■ **Task to carry out**
Beginning with the line where "Given: Select the" appears, restate each line word for word until the data ends. Pictures do not go in.

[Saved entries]

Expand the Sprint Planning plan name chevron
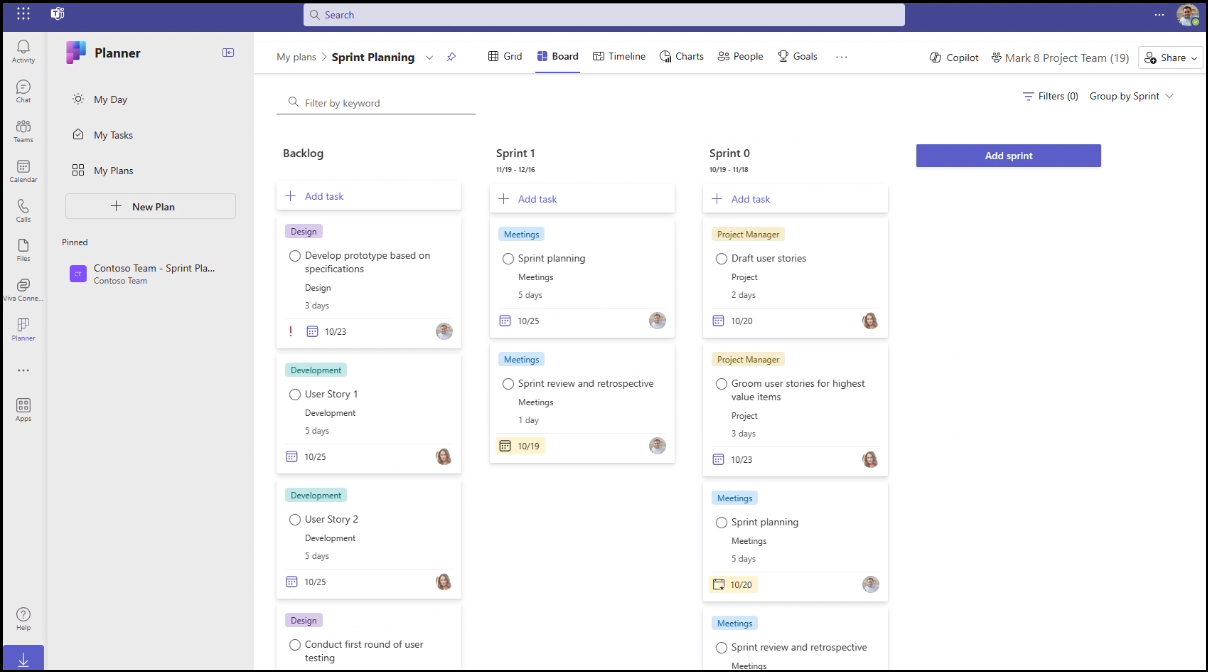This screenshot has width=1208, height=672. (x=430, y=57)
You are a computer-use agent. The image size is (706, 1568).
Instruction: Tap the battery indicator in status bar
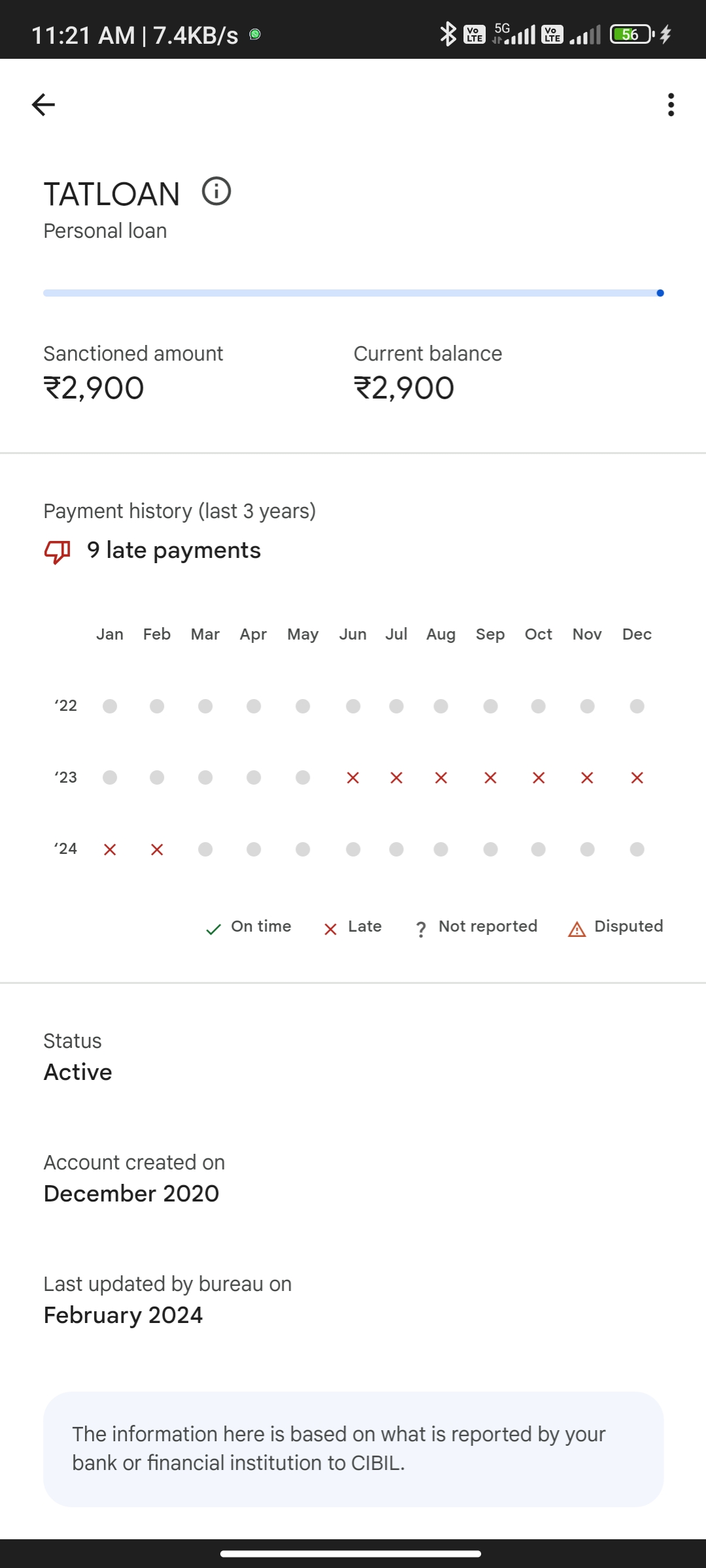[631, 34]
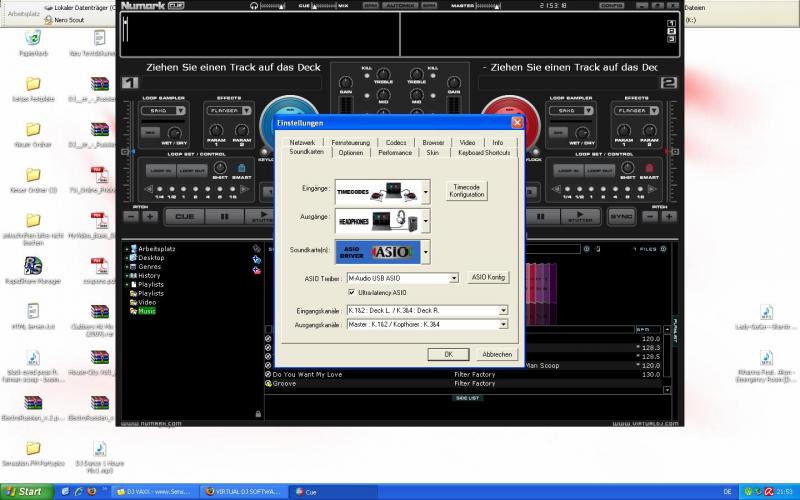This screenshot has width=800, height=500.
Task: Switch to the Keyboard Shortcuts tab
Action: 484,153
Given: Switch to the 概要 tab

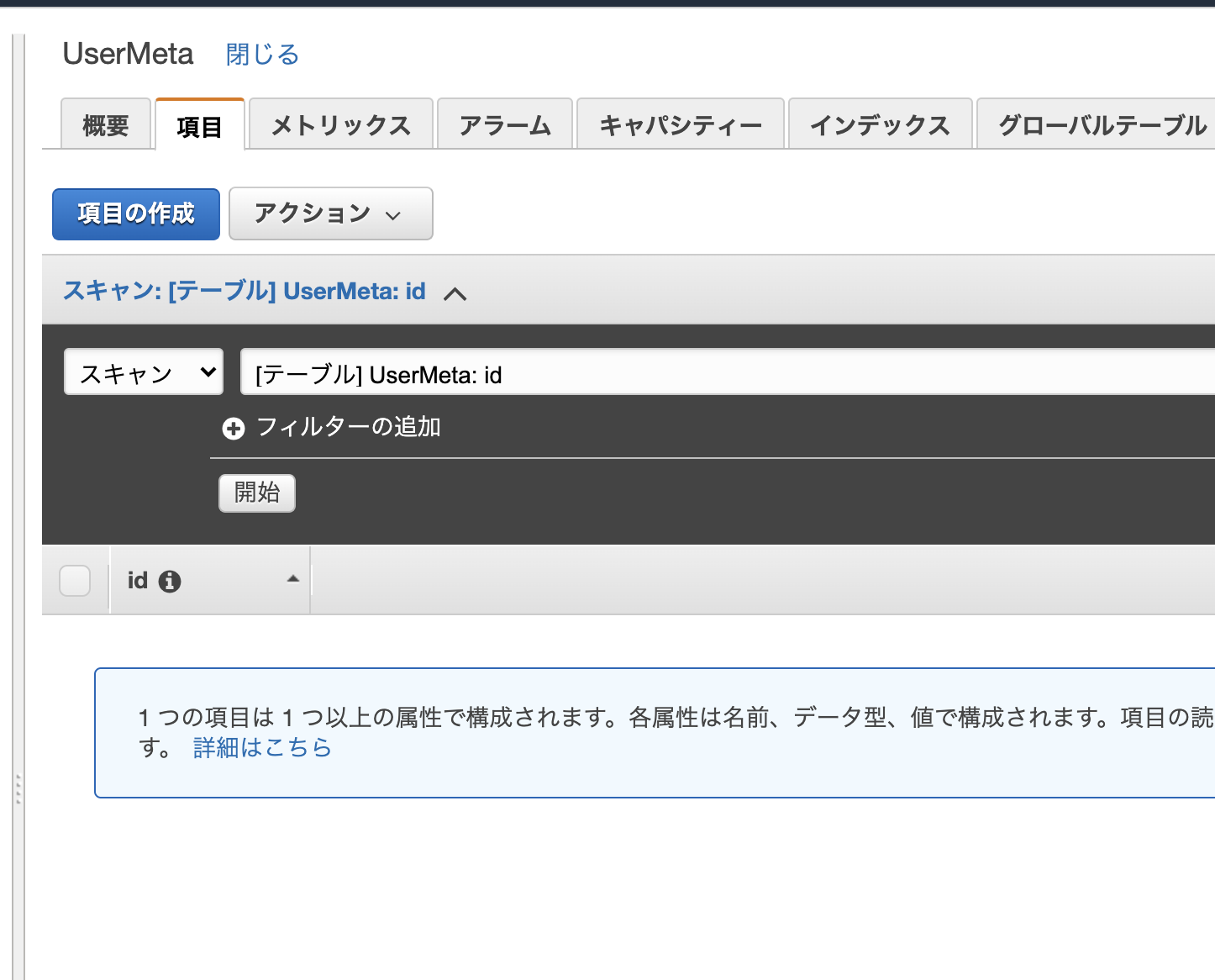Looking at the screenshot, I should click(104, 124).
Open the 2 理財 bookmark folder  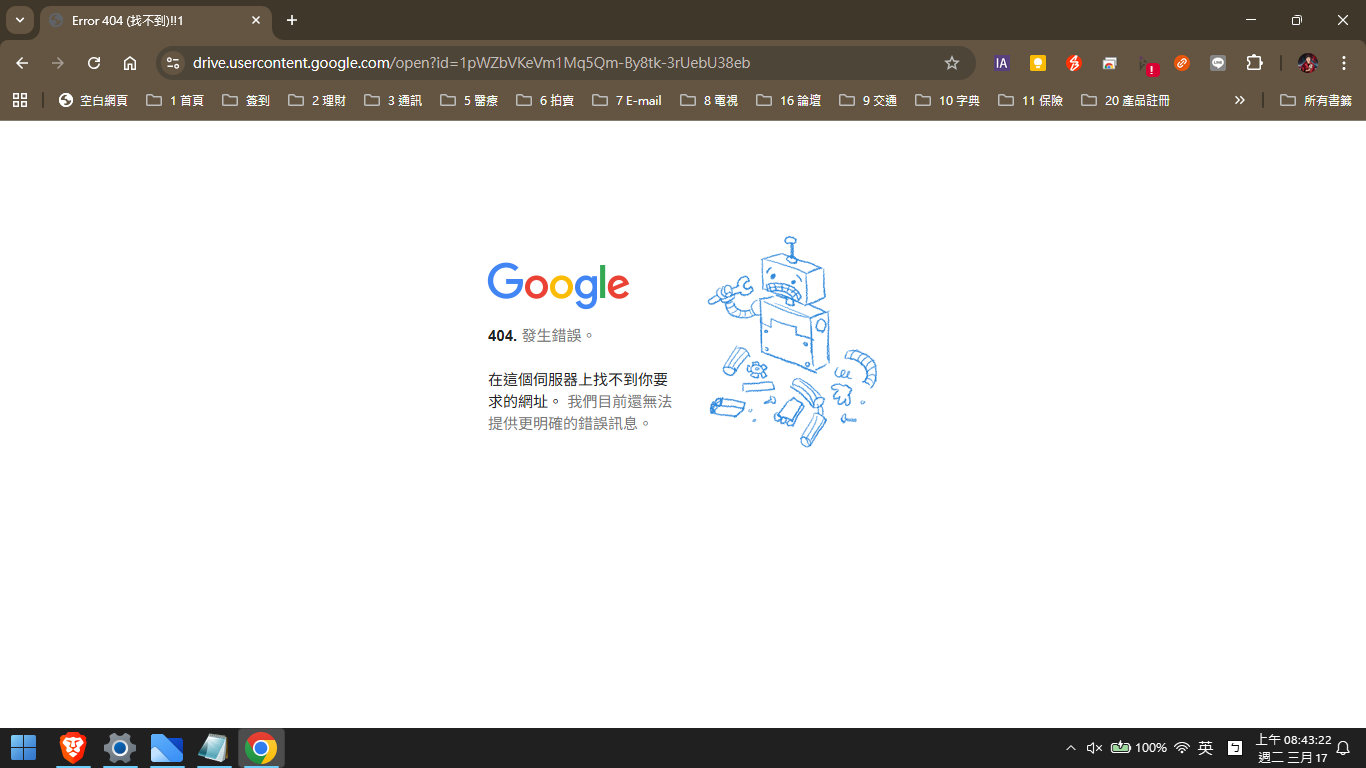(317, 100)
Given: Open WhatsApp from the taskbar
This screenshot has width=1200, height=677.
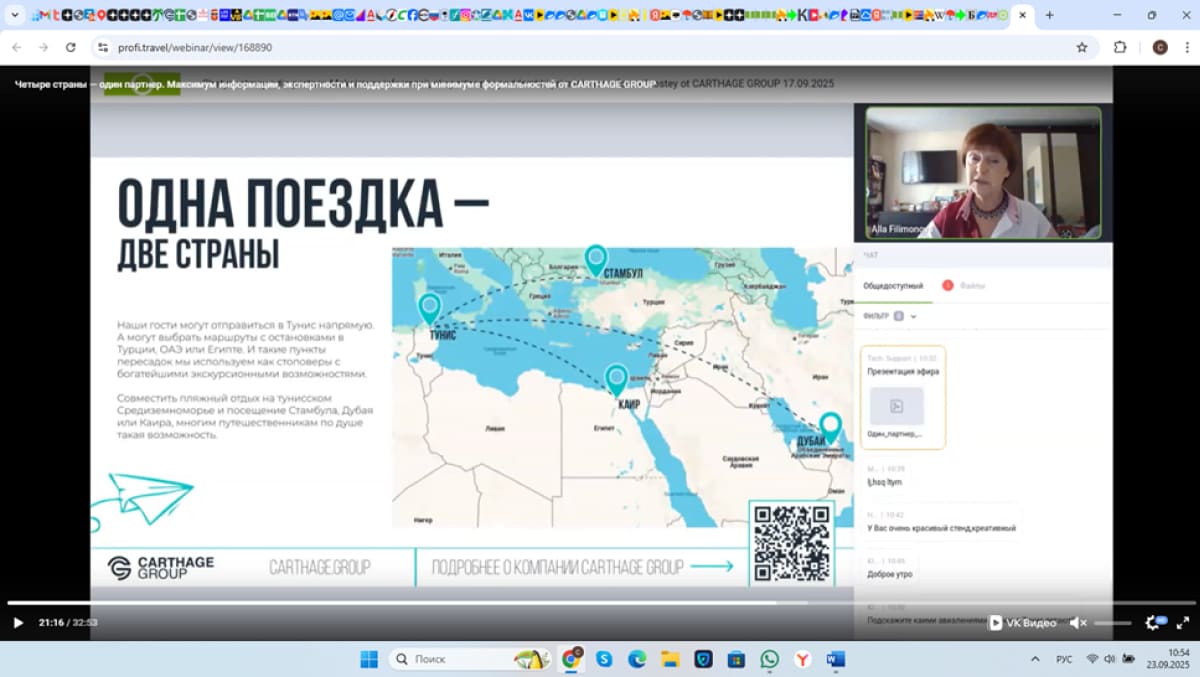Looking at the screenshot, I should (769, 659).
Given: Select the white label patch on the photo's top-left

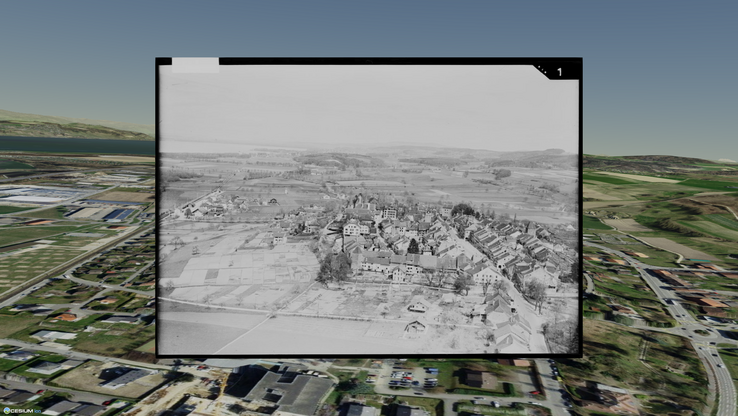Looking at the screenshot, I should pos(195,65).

■ **Response area**
Given: Select the white label patch on the photo's top-left

Looking at the screenshot, I should pos(195,65).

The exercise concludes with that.